__EXCERPT__:
Beijing's Influence Towards Austria: Visit by Wan Gang, the High-Level Leader of the Overseas Chinese Voice

PeoplePoliticians ♦ Published: November 30, 2021; 07:48 ♦ (Vindobona)

Wan Gang, a high-ranking Chinese politician, engineer and Chairman of the China Zhi Gong Party (Sub-organization of United Front of China) visited Austria to consolidate the network of benevolent institutions, agencies and patriotic overseas Chinese and to strengthen China's economic and political influence.

From left: Chairman of the China Zhi Gong Party (Sub-organization of United Front of China) Wan Gang, and China's Ambassador to Austria Li Xiaosi. / Picture: © Parlamentsdirektion / Johannes Zinner

Wan Gang (69), a Han Chinese from Shanghai, has had a colorful career.

Born in 1952, he graduated from Northeast Forestry University in Harbin in northern China in 1981. He then earned a master's degree in engineering from the famous Tongji University in his hometown in 1981.

Then began his nearly 19-year relationship with Germany, the study destination of choice for most Chinese engineers.

In 1990, he earned a doctorate in engineering from the relatively small Clausthal University of Technology in Lower Saxony.

Audi AG in Ingolstadt, Germany, urgently needed qualified engineers who spoke German and Chinese for its market entry in China in the early 1990s. He stayed with Audi until 2002, became an automotive expert and passed through various positions as program manager and manager in Ingolstadt.

In 2002, he returned to Tongji University as Professor of Automotive Engineering and Dean, and later as Director. Shanghai Tongji University and Beijing University (Beida) are the two most renowned universities in China.

In 2004, he became its president. He remained their president until 2007.

As the crowning achievement of his official political career so far, he was appointed Minister of Technology in the Chinese Ministry of Science and Technology in April 2007, a position he held until 2018.

__PROBLEMS__:
1. Name every university mentioned in the article on Wan Gang.
2. Print the article on Wan Gang from "Beijing's Influence Towards" up to and including "and political influence.".
None of the material is needed here.

__DATA SHOWN__:
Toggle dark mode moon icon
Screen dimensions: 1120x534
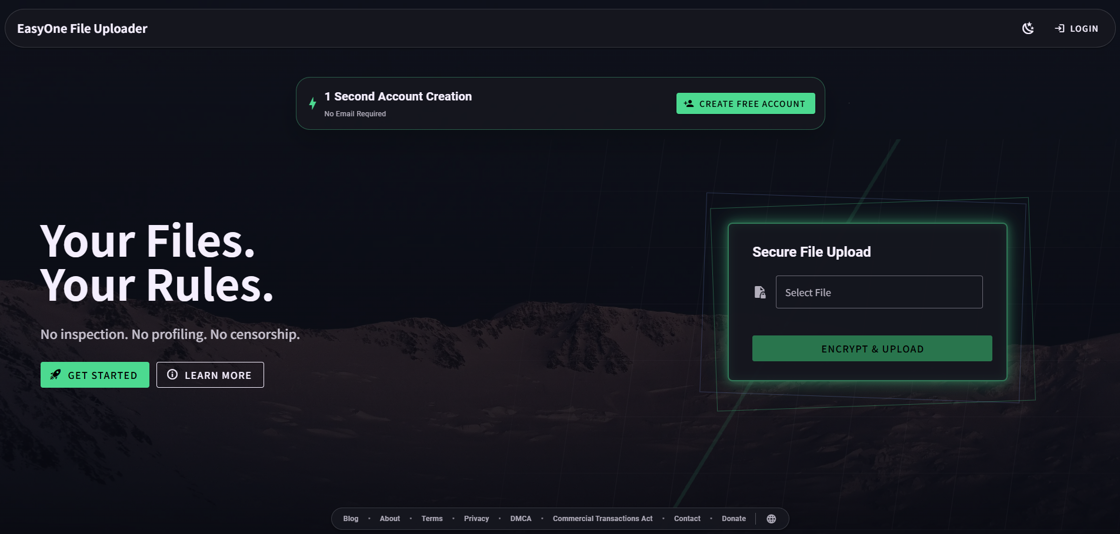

__ANSWERS TO THE PROBLEMS__:
1.
Northeast Forestry University
Tongji University
Clausthal University of Technology
Beijing University (Beida)

2.
Beijing's Influence Towards Austria: Visit by Wan Gang, the High-Level Leader of the Overseas Chinese Voice

PeoplePoliticians ♦ Published: November 30, 2021; 07:48 ♦ (Vindobona)

Wan Gang, a high-ranking Chinese politician, engineer and Chairman of the China Zhi Gong Party (Sub-organization of United Front of China) visited Austria to consolidate the network of benevolent institutions, agencies and patriotic overseas Chinese and to strengthen China's economic and political influence.